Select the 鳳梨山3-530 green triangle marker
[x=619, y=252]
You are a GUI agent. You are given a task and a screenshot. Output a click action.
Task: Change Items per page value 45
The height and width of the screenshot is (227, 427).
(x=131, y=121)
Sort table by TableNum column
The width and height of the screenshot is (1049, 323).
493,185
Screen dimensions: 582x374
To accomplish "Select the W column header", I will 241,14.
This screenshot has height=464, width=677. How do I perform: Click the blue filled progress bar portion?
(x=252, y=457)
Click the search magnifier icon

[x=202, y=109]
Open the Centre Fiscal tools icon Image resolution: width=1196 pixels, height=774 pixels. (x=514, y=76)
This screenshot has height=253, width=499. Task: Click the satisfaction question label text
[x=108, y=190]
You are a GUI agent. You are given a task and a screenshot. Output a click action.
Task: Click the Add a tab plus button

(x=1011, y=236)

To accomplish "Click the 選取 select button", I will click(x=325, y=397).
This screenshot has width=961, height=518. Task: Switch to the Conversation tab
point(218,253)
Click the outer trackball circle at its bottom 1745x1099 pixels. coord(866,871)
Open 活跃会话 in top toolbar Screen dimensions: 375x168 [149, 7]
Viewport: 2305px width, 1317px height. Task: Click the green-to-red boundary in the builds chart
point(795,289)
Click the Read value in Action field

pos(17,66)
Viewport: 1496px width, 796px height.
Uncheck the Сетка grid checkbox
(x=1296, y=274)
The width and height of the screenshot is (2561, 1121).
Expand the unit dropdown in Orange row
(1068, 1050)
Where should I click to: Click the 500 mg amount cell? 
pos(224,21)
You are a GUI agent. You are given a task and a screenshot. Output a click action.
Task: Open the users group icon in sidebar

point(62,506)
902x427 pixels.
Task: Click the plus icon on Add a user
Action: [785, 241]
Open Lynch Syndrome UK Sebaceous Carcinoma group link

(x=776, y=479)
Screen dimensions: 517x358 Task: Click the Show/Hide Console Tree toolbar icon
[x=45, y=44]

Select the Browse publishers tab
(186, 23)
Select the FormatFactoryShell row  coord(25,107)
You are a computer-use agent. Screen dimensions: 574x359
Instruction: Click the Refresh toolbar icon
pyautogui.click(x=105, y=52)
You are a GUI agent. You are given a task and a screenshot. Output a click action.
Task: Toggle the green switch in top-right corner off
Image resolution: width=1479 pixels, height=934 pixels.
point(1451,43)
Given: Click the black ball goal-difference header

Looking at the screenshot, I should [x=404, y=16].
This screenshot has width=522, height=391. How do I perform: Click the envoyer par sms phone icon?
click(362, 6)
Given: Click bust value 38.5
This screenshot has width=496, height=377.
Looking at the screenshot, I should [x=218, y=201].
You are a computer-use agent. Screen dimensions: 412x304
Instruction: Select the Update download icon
⁂
• _PROBLEM TO WORK ON_
Rewrite the lines above, replacing "toolbar" with "menu bar" and leaving everything else unchanged.

• _THE RESPONSE_
Select the 鳳梨山3-530 green triangle marker
[x=619, y=252]
You are a GUI agent. You are given a task and a screenshot. Output a click action.
Task: Change Items per page value 45
The height and width of the screenshot is (227, 427).
(x=131, y=121)
Sort table by TableNum column
The width and height of the screenshot is (1049, 323).
493,185
Screen dimensions: 582x374
To accomplish "Select the W column header", I will 241,14.
This screenshot has height=464, width=677. How do I perform: Click the blue filled progress bar portion?
(x=252, y=457)
Click the search magnifier icon

[x=202, y=109]
Open the Centre Fiscal tools icon Image resolution: width=1196 pixels, height=774 pixels. (x=514, y=76)
This screenshot has height=253, width=499. Task: Click the satisfaction question label text
[x=108, y=190]
You are a GUI agent. You are given a task and a screenshot. Output a click action.
Task: Click the Add a tab plus button

(x=1011, y=236)

To accomplish "Click the 選取 select button", I will click(x=325, y=397).
This screenshot has width=961, height=518. Task: Switch to the Conversation tab
point(218,253)
Click the outer trackball circle at its bottom 1745x1099 pixels. coord(866,871)
Open 活跃会话 in top menu bar Screen dimensions: 375x168 [149, 7]
Viewport: 2305px width, 1317px height. Task: Click the green-to-red boundary in the builds chart
point(795,289)
Click the Read value in Action field

pos(17,66)
Viewport: 1496px width, 796px height.
Uncheck the Сетка grid checkbox
(x=1296, y=274)
The width and height of the screenshot is (2561, 1121).
Expand the unit dropdown in Orange row
(1068, 1050)
Where should I click to: Click the 500 mg amount cell? 
pos(224,21)
You are a GUI agent. You are given a task and a screenshot. Output a click action.
Task: Open the users group icon in sidebar

point(62,506)
902x427 pixels.
Task: Click the plus icon on Add a user
Action: [785, 241]
Open Lynch Syndrome UK Sebaceous Carcinoma group link

(x=776, y=479)
Screen dimensions: 517x358 Task: Click the Show/Hide Console Tree menu bar icon
[x=45, y=44]

Select the Browse publishers tab
(186, 23)
Select the FormatFactoryShell row  coord(25,107)
You are a computer-use agent. Screen dimensions: 574x359
Instruction: Click the Refresh menu bar icon
pyautogui.click(x=105, y=52)
You are a GUI agent. You are given a task and a screenshot. Output a click action.
Task: Toggle the green switch in top-right corner off
Image resolution: width=1479 pixels, height=934 pixels.
point(1451,43)
Given: Click the black ball goal-difference header

Looking at the screenshot, I should [x=404, y=16].
This screenshot has width=522, height=391. How do I perform: Click the envoyer par sms phone icon?
click(362, 6)
Given: Click bust value 38.5
This screenshot has width=496, height=377.
Looking at the screenshot, I should [x=218, y=201].
You are a computer-use agent. Screen dimensions: 412x304
Instruction: Select the Update download icon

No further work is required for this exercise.